His efforts were also instrumental in performing some of the attributional analyses when the events were fresh in people's minds, this required that the process be shortened by using models that had already been run rather than running models from scratch, a process that he described as 'precooking'. Some of their studies were also released prior to a peer review, with the argument that the basic models and techniques had already been peer-reviewed and published in scientific journals.

Van Oldenborgh contributed to the 2013 global report of the Intergovernmental Panel on Climate Change.

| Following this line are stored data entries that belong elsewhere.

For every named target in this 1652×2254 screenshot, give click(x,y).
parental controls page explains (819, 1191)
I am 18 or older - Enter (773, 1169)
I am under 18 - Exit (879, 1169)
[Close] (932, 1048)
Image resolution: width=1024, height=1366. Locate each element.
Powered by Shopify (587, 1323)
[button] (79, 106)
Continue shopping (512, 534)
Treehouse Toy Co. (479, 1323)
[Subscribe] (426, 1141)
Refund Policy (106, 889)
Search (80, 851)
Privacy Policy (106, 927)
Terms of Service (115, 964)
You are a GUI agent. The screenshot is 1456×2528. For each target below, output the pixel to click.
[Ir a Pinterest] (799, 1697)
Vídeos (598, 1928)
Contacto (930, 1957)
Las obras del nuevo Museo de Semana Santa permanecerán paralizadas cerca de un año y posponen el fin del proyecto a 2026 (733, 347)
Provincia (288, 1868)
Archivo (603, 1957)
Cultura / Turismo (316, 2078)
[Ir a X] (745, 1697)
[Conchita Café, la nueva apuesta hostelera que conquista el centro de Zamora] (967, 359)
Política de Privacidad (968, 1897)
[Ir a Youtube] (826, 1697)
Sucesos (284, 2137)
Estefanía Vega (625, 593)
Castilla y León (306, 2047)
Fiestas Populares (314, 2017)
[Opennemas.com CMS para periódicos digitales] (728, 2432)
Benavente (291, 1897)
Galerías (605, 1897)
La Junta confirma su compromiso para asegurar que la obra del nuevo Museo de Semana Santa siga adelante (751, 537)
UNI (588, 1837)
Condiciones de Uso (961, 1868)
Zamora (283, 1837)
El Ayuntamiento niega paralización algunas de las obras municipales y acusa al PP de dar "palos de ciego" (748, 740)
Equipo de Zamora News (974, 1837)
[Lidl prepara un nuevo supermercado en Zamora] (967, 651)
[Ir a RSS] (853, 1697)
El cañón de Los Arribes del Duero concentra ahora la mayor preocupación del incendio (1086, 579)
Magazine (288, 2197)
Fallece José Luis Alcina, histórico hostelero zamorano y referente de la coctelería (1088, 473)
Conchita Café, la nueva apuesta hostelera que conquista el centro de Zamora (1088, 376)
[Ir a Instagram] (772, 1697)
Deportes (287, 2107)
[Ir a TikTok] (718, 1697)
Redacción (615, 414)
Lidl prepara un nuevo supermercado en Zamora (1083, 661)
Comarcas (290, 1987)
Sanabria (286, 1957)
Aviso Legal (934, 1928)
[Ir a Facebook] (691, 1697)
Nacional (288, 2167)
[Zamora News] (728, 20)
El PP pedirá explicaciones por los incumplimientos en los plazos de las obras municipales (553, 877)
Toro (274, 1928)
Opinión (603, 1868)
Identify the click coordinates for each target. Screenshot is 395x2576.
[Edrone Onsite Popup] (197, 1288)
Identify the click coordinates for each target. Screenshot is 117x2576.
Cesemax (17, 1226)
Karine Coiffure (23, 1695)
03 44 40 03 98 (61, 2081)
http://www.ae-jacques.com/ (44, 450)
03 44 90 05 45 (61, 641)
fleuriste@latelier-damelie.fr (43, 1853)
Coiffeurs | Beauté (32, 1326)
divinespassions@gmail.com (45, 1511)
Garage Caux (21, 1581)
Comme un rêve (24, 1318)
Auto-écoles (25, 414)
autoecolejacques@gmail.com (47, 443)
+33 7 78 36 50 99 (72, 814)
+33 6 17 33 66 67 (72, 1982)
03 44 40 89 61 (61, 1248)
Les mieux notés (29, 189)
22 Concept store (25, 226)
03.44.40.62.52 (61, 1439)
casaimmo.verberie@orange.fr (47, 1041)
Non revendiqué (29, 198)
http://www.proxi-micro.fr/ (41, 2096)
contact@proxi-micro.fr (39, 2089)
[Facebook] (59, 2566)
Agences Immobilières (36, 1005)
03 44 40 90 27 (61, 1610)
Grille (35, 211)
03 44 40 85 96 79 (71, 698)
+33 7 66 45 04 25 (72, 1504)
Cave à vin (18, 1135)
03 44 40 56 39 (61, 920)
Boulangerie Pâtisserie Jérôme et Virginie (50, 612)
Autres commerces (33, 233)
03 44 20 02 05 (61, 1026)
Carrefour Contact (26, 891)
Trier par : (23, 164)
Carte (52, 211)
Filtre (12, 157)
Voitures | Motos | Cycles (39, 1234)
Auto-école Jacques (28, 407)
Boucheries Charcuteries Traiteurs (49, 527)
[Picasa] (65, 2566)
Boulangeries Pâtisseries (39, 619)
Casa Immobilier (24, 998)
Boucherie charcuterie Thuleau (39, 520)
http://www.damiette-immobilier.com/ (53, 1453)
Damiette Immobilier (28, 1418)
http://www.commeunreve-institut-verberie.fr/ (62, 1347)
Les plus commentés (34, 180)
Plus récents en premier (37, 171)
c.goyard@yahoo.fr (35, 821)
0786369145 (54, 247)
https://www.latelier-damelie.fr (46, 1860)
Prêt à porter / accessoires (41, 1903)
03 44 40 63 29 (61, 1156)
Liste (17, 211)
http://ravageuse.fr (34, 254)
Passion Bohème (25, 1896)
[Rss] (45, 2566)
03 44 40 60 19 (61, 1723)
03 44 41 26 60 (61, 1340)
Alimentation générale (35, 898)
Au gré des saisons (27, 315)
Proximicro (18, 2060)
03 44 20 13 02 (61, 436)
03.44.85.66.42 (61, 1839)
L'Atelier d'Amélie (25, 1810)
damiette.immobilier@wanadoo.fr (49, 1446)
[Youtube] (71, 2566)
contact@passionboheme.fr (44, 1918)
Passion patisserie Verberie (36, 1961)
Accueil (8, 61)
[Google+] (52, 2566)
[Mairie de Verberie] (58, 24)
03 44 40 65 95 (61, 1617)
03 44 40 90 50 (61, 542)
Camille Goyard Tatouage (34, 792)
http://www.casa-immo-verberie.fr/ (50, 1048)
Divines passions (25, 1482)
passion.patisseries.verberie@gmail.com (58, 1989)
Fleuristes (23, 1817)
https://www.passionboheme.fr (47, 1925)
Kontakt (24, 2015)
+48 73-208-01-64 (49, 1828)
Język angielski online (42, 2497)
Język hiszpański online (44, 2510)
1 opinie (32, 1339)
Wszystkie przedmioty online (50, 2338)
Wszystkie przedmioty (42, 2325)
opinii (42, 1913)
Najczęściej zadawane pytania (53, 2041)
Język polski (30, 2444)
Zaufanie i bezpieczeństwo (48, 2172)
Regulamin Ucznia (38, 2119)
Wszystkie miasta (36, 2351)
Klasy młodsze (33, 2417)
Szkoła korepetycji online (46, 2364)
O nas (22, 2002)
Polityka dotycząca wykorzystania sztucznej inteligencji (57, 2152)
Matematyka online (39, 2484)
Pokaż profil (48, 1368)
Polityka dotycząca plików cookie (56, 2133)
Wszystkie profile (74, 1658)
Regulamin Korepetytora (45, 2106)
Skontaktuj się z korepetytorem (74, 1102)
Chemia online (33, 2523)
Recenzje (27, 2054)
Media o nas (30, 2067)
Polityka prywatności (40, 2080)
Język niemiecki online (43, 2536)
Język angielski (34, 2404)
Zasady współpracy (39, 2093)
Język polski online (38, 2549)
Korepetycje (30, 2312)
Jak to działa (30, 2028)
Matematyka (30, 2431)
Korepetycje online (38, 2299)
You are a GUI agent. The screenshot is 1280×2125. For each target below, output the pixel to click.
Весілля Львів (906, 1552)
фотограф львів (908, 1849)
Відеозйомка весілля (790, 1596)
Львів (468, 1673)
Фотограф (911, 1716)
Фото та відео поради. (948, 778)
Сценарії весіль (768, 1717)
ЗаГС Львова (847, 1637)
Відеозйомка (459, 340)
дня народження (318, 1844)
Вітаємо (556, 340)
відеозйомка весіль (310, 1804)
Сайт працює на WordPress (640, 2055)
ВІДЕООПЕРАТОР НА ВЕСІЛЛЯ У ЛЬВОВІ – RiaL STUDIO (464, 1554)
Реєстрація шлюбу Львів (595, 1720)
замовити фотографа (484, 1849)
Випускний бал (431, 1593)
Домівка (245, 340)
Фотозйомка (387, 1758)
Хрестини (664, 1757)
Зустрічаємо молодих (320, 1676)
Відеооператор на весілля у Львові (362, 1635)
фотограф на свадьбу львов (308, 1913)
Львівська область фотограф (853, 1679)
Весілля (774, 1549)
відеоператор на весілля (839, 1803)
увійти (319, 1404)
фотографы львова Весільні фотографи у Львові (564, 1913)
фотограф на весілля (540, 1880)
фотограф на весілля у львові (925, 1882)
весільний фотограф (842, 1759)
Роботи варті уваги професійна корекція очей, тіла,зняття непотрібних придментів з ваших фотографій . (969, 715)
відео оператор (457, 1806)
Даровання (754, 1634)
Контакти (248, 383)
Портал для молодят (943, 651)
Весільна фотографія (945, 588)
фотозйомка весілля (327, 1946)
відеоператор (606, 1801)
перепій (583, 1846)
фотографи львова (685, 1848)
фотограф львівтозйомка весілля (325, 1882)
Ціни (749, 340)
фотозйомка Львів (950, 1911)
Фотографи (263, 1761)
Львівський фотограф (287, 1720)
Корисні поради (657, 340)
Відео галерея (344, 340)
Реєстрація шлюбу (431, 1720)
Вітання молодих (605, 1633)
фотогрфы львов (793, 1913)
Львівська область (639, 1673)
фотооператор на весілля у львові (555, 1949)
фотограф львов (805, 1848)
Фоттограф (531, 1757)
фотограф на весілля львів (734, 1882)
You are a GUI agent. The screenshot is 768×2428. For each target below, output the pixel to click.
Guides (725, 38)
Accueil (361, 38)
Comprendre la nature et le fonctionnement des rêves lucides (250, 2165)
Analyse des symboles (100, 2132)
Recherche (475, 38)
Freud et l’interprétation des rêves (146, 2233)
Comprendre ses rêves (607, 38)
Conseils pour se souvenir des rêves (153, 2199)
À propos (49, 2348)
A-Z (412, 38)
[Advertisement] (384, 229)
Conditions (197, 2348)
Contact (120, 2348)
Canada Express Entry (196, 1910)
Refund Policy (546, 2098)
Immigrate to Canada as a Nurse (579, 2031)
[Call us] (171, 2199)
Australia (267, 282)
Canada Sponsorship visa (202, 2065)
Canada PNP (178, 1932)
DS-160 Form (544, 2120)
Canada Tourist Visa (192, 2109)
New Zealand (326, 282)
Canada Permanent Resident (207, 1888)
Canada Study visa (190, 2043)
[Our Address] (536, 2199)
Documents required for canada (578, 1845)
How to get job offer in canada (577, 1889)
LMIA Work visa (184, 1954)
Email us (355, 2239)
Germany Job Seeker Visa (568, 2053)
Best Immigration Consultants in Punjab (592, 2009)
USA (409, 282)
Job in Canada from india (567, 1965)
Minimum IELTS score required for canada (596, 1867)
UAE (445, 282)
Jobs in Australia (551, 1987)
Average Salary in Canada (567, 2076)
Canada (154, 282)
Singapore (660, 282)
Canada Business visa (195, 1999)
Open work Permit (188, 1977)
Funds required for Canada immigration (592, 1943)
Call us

For his works he received in 2021 the Order of the Netherlands Lion and the Europese Technology Achievement Award. In September 2021, Time named him one of the 100 most influential people of 2021.

== Personal life ==
Van Oldenborgh met his future wife, Mandy, a clinical psychologist and psychotherapist in 1982. The couple married in 1987 and went on to have three sons.

In 2013, Van Oldenborgh was diagnosed with multiple myeloma, also known as Kahler's disease, a form of blood cancer. The blood cancer progressed in 2019. Van Oldenborgh died from it on 12 October 2021, aged 59, in Gouda, South Holland.